-------- MATERIALS PROVIDED --------

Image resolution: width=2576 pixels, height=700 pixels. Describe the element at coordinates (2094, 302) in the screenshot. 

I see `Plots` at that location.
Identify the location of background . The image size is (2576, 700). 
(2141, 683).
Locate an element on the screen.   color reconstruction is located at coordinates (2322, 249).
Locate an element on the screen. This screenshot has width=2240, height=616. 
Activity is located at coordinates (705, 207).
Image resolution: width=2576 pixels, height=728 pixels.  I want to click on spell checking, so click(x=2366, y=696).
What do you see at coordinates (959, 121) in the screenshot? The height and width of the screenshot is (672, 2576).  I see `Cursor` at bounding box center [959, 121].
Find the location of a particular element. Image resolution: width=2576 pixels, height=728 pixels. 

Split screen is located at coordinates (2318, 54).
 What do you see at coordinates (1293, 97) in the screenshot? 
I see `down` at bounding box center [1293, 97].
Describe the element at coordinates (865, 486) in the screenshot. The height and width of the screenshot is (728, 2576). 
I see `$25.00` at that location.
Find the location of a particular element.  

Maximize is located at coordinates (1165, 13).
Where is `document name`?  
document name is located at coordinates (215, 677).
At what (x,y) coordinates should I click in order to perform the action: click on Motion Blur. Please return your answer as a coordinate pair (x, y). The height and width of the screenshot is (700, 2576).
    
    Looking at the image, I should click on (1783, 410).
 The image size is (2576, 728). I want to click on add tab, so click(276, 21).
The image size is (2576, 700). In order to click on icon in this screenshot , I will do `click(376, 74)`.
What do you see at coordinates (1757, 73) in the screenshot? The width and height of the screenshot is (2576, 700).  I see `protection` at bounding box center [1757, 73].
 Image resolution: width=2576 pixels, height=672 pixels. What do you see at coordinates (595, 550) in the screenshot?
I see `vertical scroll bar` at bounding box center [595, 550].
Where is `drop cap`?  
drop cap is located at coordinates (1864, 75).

--------

[REQUIREMENT]: Copy out the material above, from the line holding "What do you see at coordinates (959, 121)" through the line holding "Split screen is", both lines included, without any change.

[REPLY TO THE EXERCISE]:
What do you see at coordinates (959, 121) in the screenshot? The height and width of the screenshot is (672, 2576).  I see `Cursor` at bounding box center [959, 121].
Find the location of a particular element. Image resolution: width=2576 pixels, height=728 pixels. 

Split screen is located at coordinates (2318, 54).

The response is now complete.